(SUPPLIED ENTRIES Opens)

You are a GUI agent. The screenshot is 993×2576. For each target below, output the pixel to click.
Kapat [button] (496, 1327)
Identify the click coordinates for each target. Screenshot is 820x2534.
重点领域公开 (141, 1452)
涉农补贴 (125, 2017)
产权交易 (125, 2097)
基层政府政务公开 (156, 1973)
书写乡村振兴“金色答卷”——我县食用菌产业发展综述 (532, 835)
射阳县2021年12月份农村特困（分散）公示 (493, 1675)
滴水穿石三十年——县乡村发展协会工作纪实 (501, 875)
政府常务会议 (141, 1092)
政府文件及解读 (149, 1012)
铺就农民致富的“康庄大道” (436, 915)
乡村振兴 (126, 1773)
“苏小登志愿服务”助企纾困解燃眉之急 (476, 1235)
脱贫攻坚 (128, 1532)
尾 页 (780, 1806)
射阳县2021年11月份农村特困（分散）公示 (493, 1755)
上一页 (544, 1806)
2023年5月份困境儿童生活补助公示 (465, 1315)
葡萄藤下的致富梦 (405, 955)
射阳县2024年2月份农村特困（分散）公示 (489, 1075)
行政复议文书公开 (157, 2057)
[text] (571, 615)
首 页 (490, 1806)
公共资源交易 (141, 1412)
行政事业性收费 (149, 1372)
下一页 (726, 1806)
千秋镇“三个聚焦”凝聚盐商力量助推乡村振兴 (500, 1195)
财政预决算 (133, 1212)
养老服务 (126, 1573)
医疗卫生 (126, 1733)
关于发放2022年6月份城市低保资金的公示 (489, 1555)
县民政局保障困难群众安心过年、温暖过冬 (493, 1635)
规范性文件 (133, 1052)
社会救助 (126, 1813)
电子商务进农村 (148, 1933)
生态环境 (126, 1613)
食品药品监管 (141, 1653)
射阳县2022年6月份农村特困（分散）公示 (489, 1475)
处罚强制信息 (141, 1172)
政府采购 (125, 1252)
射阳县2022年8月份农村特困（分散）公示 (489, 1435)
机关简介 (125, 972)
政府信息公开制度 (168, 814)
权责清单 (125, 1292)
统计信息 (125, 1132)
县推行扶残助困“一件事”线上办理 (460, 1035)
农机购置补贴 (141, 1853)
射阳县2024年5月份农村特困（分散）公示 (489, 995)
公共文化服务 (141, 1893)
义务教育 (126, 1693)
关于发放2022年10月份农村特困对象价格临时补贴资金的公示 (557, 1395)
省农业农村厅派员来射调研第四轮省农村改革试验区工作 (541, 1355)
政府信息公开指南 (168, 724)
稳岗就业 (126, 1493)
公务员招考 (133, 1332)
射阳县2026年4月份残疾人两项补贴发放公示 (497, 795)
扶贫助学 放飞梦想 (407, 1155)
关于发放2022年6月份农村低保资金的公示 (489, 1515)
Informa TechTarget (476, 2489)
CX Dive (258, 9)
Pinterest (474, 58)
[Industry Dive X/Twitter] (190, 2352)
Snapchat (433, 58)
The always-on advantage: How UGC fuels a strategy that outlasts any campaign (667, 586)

(SUPPLIED ENTRIES Closes)

AIM OF THE TASK: Only the lines from the line with "射阳县2022年6月份农村特困（分散）公示 (489, 1475)" to the final line of the entries are to be returned, each exactly as written, both ends included.

RESULT OF THE TASK:
射阳县2022年6月份农村特困（分散）公示 (489, 1475)
处罚强制信息 (141, 1172)
政府采购 (125, 1252)
射阳县2022年8月份农村特困（分散）公示 (489, 1435)
机关简介 (125, 972)
政府信息公开制度 (168, 814)
权责清单 (125, 1292)
统计信息 (125, 1132)
县推行扶残助困“一件事”线上办理 (460, 1035)
农机购置补贴 (141, 1853)
射阳县2024年5月份农村特困（分散）公示 (489, 995)
公共文化服务 (141, 1893)
义务教育 (126, 1693)
关于发放2022年10月份农村特困对象价格临时补贴资金的公示 (557, 1395)
省农业农村厅派员来射调研第四轮省农村改革试验区工作 (541, 1355)
政府信息公开指南 (168, 724)
稳岗就业 (126, 1493)
公务员招考 (133, 1332)
射阳县2026年4月份残疾人两项补贴发放公示 (497, 795)
扶贫助学 放飞梦想 (407, 1155)
关于发放2022年6月份农村低保资金的公示 (489, 1515)
Informa TechTarget (476, 2489)
CX Dive (258, 9)
Pinterest (474, 58)
[Industry Dive X/Twitter] (190, 2352)
Snapchat (433, 58)
The always-on advantage: How UGC fuels a strategy that outlasts any campaign (667, 586)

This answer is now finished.